The backlash became inevitable because the pressure from the North was openly hateful, infuriating the whites, and yet at the same time temporary, abandoning the blacks as the Northern occupiers went home without ever having broken the will of those they had conquered. During their stay, the occupation and Reconstruction governments did exact a heavy price in the face of this resistance. These governments were more than military; they had attempted to take over every point of control inside Southern society, from the courts to the educational system to the economy itself. Again, Cash: “For ten years the courts of the South were in such hands that no loyal white man could hope to find justice in them as against any Negro or any white-creature of the Yankee policy. . . . The level of education fell tragically in these decades.
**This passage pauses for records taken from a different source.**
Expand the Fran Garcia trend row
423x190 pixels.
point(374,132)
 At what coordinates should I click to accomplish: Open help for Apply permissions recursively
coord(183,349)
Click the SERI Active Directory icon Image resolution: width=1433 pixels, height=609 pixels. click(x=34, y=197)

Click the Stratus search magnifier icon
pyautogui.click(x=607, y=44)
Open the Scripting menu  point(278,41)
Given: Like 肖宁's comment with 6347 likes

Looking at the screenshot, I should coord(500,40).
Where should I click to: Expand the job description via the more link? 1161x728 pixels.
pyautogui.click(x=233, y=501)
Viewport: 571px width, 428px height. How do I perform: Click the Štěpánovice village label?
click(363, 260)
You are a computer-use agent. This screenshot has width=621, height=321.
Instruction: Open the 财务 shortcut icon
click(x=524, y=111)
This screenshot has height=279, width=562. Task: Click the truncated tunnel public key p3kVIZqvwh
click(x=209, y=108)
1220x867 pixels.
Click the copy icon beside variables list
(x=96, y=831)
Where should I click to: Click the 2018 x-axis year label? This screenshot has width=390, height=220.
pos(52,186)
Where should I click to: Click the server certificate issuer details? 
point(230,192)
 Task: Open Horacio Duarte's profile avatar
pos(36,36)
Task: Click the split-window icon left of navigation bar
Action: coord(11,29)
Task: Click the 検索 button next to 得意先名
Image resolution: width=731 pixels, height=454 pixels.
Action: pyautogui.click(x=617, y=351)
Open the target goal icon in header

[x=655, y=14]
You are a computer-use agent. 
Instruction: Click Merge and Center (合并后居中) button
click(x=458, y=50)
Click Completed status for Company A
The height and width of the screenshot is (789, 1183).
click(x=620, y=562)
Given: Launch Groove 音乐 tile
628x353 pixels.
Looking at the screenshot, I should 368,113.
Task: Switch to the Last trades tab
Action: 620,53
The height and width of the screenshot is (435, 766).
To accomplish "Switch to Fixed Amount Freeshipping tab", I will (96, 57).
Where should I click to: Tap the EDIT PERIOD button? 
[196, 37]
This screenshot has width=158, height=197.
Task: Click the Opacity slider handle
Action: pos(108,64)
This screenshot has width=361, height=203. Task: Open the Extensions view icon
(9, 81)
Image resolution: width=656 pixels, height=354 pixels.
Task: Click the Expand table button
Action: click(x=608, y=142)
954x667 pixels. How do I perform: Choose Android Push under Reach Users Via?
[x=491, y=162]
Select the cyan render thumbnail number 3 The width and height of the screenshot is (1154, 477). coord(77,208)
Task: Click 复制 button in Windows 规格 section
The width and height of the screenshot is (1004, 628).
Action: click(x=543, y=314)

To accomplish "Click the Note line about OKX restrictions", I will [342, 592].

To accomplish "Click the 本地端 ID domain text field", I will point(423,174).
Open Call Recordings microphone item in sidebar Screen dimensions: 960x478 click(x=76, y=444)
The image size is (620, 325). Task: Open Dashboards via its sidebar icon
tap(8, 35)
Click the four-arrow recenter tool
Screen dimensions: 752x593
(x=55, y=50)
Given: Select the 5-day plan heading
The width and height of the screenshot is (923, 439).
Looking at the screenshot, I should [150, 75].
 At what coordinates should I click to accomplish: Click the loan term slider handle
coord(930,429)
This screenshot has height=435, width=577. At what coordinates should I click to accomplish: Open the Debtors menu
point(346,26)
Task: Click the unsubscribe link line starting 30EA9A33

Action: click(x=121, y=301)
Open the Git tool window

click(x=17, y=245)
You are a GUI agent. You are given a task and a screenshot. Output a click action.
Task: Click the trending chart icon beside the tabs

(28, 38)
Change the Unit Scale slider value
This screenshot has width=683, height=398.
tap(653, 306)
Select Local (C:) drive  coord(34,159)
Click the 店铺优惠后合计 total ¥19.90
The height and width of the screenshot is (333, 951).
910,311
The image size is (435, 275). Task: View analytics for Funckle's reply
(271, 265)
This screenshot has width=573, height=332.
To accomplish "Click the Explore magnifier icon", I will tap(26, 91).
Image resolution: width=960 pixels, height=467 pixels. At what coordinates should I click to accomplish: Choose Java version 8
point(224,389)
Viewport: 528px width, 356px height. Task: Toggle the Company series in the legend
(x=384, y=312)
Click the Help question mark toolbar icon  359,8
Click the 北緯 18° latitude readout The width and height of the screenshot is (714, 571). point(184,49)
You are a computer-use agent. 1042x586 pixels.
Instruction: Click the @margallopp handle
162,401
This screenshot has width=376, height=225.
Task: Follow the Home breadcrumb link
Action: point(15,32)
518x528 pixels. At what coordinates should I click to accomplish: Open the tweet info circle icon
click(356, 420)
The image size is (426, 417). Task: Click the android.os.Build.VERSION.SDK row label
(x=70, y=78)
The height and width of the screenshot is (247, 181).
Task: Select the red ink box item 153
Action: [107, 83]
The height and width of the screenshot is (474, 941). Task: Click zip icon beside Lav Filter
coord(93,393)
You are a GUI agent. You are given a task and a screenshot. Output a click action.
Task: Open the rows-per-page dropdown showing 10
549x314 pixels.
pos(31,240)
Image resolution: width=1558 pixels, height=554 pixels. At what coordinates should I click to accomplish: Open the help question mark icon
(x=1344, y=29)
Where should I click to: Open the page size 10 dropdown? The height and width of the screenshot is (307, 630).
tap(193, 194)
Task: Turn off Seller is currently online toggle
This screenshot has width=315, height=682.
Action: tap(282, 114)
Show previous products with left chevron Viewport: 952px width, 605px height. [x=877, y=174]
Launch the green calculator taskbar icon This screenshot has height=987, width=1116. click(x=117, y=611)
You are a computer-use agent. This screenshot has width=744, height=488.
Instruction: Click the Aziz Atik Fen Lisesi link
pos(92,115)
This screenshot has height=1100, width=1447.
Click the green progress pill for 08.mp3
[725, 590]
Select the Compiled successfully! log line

Actual illiteracy increased among the millions. But what was worse was that the state universities ceased in effect to exist for loyal whites in the Thorough period and went for long years thereafter with empty halls and skeleton facilities. . . . If the leadership of the Old South in its palmiest days had too often been only half-educated, even by American standards, the leadership of the land in 1890 would be scarcely better instructed and scarcely less simple in outlook than that of the first generation to emerge from the frontier.”
8

And worse. Rights of citizenship were denied many former Confederates, including a provision in the Fourteenth Amendment to the Constitution, which in one passage famously directed that “No State shall make or enforce any law which shall abridge the privileges or immunities of citizens of the United States,” while in its very next section it denied many former Confederates the right to vote or hold public office. Since they were labeled rebels and “insurrectionists,” Confederate veterans were not allowed federal benefits for their wartime service, reinforcing the concept of states’ rights as local governments did their best to assist the legions of men who had become disabled during the war. Tales are rife from this period of the Northern occupiers actively encouraging public ridicule of and personal attacks upon former Confederate soldiers by freed slaves. Predictably, such actions were met with brutal retaliatory attacks in the dead of night designed to intimidate both the hated Yankees and the African-American instruments of their revenge.